Потом в прорабскую забежал водитель Абрашков. Он был взбешен: машину задерживают с разгрузкой!
Кладовщица Маша с испугом смотрела на него. Аксиома молчала.
Когда Абрашков наконец заметил, что веселая Аксиома, которая всегда шуткой гасила его гнев, молчит и смотрит в окно, он замолчал. Чего она уставилась в окно? Он тоже посмотрел: его машина уже была разгружена. Абрашкову стало неловко.
— Этот такелажник всегда с фокусами, — как бы оправдываясь, проговорил он. — Мог ведь сказать, что сейчас будет разгружать… В общем, ты, Нина, не серчай, погорячился я. — Он открыл дверь. — Так мир, Нина?
Все так же глядя в окно, она тихо сказала:
— Если вы еще раз посмеете здесь кричать, я добьюсь, чтобы вас сняли с рейса… Ясно?!

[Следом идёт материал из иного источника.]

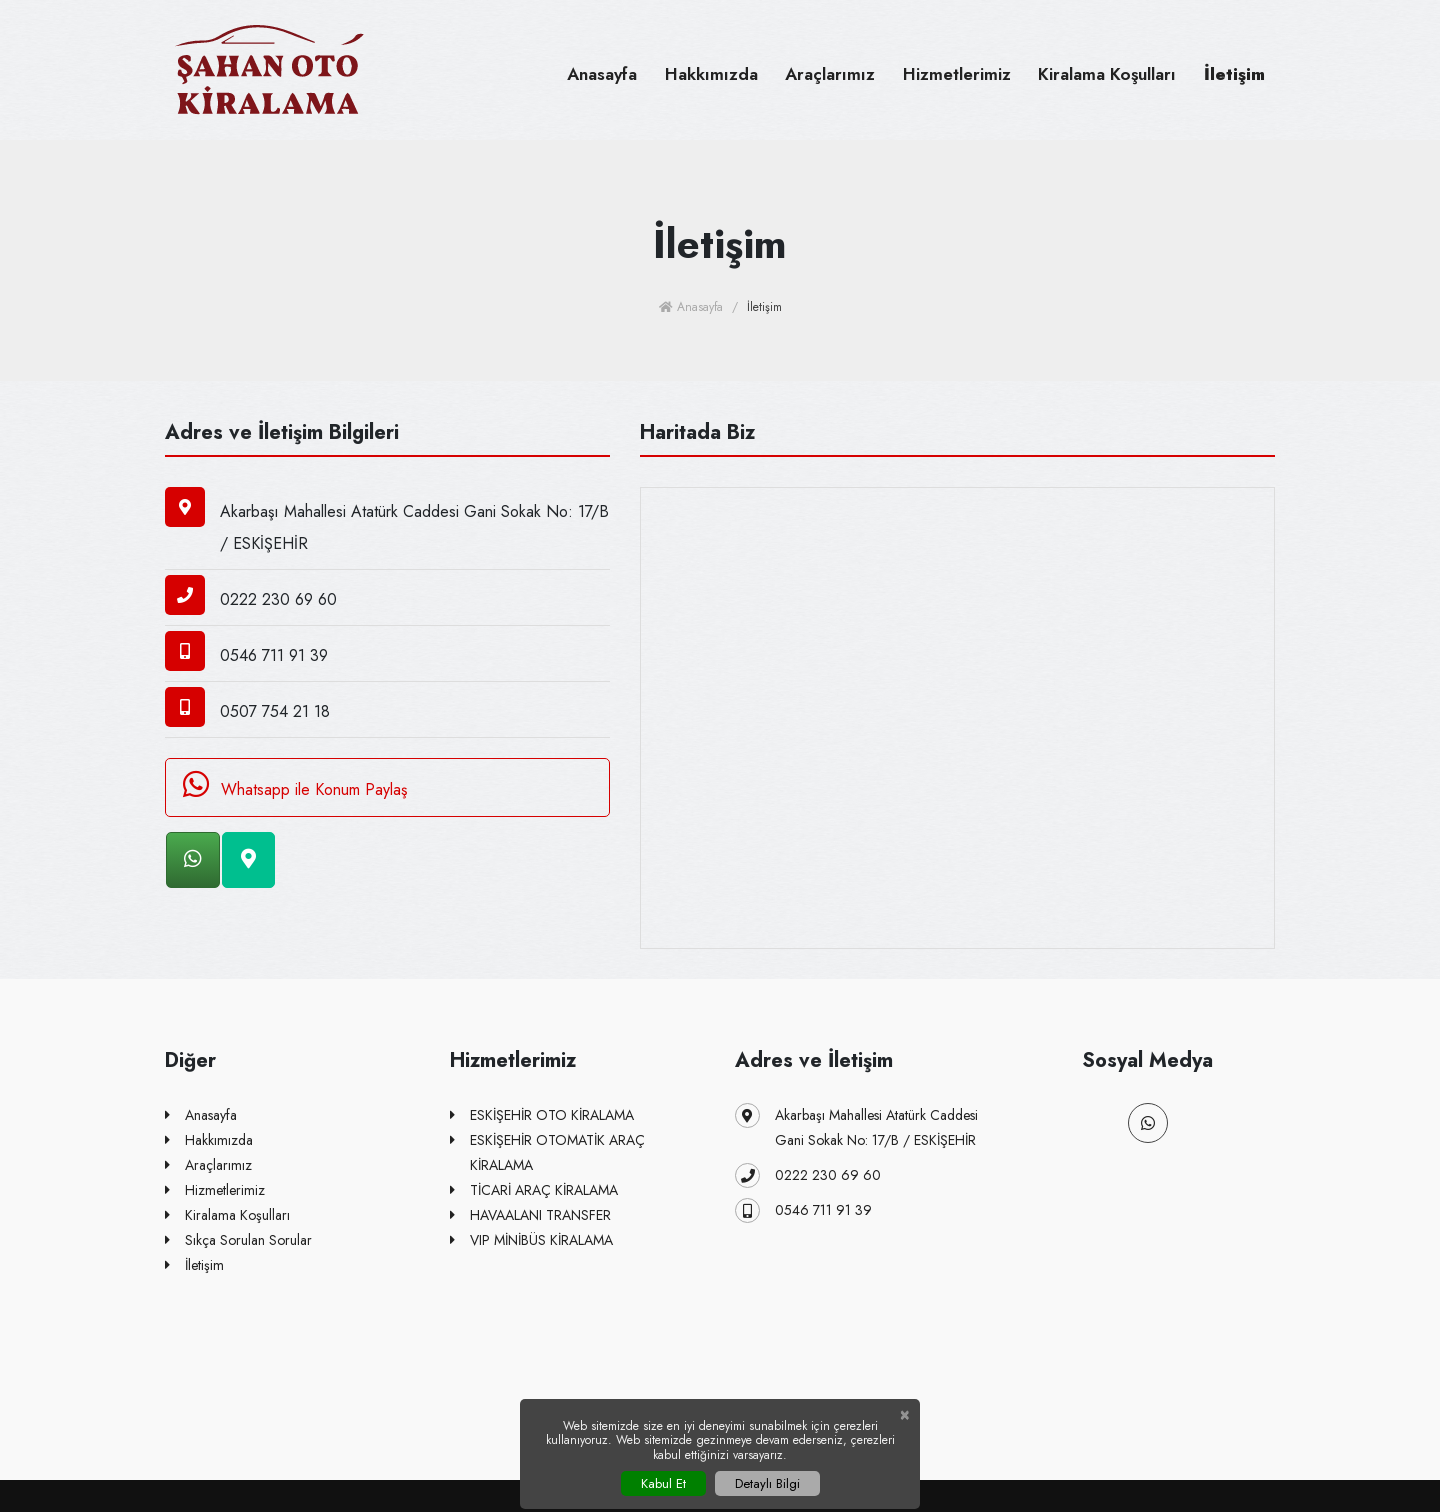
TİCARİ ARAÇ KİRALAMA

— Ясно. — Он тихо закрыл дверь и, смущенно улыбаясь, пошел к машине.
…В этот день еще много раз она поднималась и спускалась по лестнице, отвечала на телефонные звонки, звонила сама. В восемь часов вечера монтажники второй смены видели, как она, сильно ссутулившись, выходила за ворота.
— До свидания, Нина Петровна! — закричала сверху стыковщица.
Она остановилась и помахала рукой.
С этого дня Аксиому все на стройке начали звать Ниной Петровной.